▶ _Assignment_: Write each line again exactly as it is, from the opening line of the records below through the one containing "Screen dimensions: 750x1334", and add nothing.

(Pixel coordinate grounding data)
::::
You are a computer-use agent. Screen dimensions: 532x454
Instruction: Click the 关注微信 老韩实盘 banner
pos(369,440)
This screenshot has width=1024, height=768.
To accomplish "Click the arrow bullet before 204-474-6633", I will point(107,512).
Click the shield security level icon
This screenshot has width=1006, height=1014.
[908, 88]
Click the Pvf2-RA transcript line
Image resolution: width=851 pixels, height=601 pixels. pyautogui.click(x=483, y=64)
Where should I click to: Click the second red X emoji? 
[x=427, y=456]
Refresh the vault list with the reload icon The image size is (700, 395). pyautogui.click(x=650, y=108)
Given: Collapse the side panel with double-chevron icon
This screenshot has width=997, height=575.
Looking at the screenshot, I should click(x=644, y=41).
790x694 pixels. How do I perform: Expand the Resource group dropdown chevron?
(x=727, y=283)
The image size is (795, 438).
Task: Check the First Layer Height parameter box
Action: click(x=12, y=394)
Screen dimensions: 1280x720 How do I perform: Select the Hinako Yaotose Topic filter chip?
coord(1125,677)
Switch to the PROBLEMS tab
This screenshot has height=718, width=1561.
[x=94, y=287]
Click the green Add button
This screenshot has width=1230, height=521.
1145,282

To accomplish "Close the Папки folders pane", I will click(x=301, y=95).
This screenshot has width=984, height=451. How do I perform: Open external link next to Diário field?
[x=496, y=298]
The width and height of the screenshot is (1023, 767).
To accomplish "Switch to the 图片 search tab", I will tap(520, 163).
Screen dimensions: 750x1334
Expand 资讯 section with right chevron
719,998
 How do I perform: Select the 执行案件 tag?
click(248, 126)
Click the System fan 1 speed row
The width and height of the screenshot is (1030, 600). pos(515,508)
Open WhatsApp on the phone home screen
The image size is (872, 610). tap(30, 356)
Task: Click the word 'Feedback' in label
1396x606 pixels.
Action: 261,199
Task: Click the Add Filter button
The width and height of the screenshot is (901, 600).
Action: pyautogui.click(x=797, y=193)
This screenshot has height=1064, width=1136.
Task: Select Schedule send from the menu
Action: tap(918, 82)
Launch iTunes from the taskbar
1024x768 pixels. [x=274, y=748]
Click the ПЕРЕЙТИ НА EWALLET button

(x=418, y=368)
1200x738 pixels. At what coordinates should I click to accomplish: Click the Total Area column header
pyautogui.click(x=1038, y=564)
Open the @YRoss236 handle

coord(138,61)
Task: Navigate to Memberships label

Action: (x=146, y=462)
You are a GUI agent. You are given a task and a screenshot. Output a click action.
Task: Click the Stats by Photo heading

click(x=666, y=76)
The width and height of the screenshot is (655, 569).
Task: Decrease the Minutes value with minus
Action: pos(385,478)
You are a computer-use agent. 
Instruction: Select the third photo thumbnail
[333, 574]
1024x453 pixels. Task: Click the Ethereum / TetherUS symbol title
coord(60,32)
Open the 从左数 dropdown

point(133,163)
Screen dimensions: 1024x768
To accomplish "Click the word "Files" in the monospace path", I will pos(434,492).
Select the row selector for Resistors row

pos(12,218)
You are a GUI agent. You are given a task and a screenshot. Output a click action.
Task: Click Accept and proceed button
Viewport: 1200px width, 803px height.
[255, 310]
::::
▶ _Task solution_:
You are a computer-use agent. Screen dimensions: 532x454
Instruction: Click the 关注微信 老韩实盘 banner
pos(369,440)
This screenshot has width=1024, height=768.
To accomplish "Click the arrow bullet before 204-474-6633", I will point(107,512).
Click the shield security level icon
This screenshot has width=1006, height=1014.
[908, 88]
Click the Pvf2-RA transcript line
Image resolution: width=851 pixels, height=601 pixels. pyautogui.click(x=483, y=64)
Where should I click to: Click the second red X emoji? 
[x=427, y=456]
Refresh the vault list with the reload icon The image size is (700, 395). pyautogui.click(x=650, y=108)
Given: Collapse the side panel with double-chevron icon
This screenshot has width=997, height=575.
Looking at the screenshot, I should click(x=644, y=41).
790x694 pixels. How do I perform: Expand the Resource group dropdown chevron?
(x=727, y=283)
The image size is (795, 438).
Task: Check the First Layer Height parameter box
Action: click(x=12, y=394)
Screen dimensions: 1280x720 How do I perform: Select the Hinako Yaotose Topic filter chip?
coord(1125,677)
Switch to the PROBLEMS tab
This screenshot has height=718, width=1561.
[x=94, y=287]
Click the green Add button
This screenshot has width=1230, height=521.
1145,282

To accomplish "Close the Папки folders pane", I will click(x=301, y=95).
This screenshot has width=984, height=451. How do I perform: Open external link next to Diário field?
[x=496, y=298]
The width and height of the screenshot is (1023, 767).
To accomplish "Switch to the 图片 search tab", I will tap(520, 163).
Screen dimensions: 750x1334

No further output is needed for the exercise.